- **Data extract**:
════

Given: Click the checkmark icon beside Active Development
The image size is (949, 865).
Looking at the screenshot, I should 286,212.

════

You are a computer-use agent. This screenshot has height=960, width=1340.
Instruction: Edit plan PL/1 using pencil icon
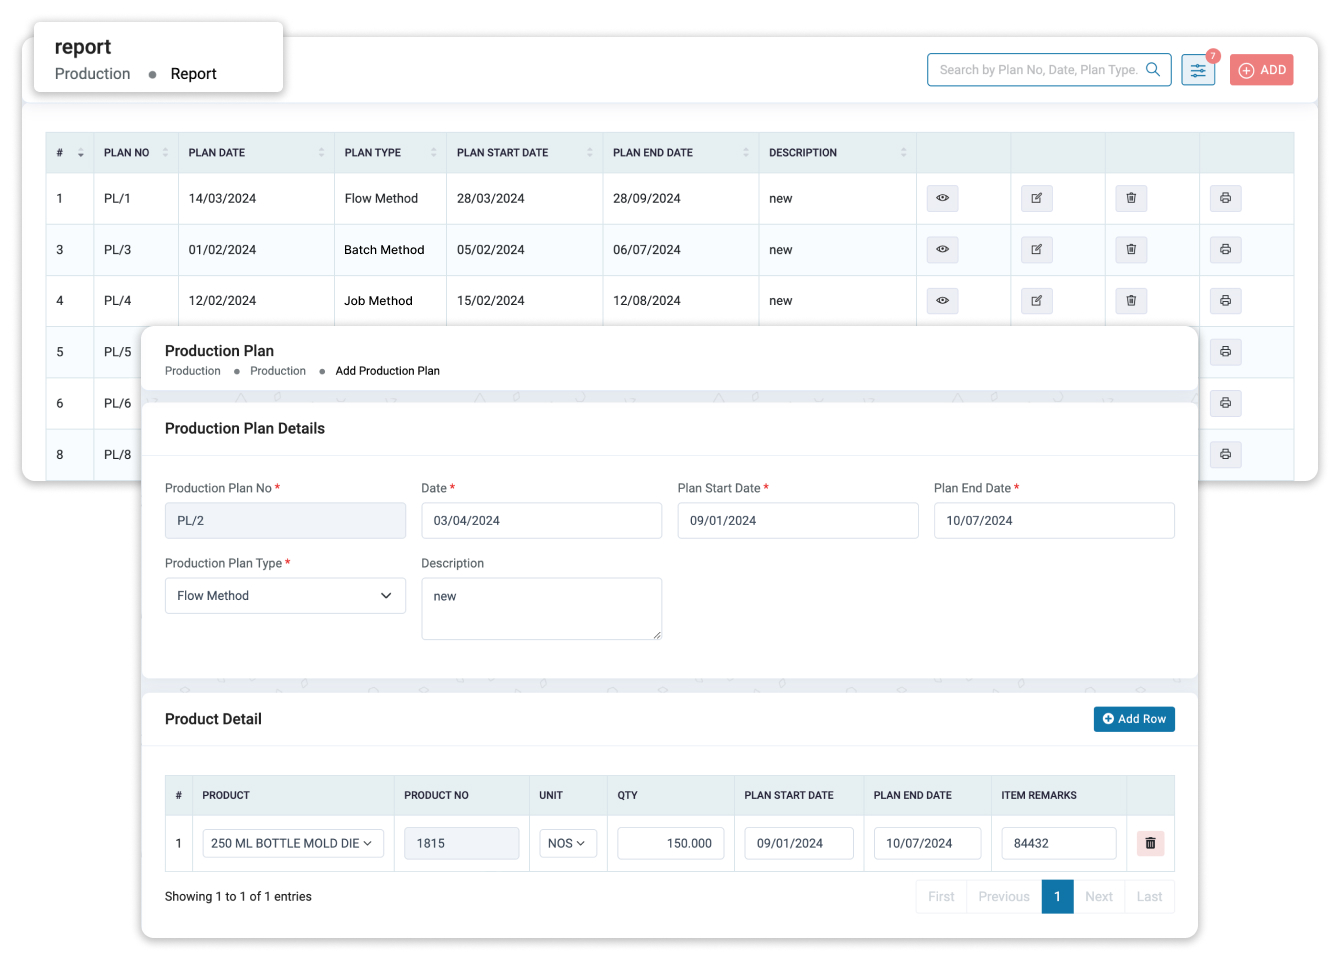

════

- **Required action**: Count every line above that holds the word "icon", and state the number and nothing more.

- **Response below**: 2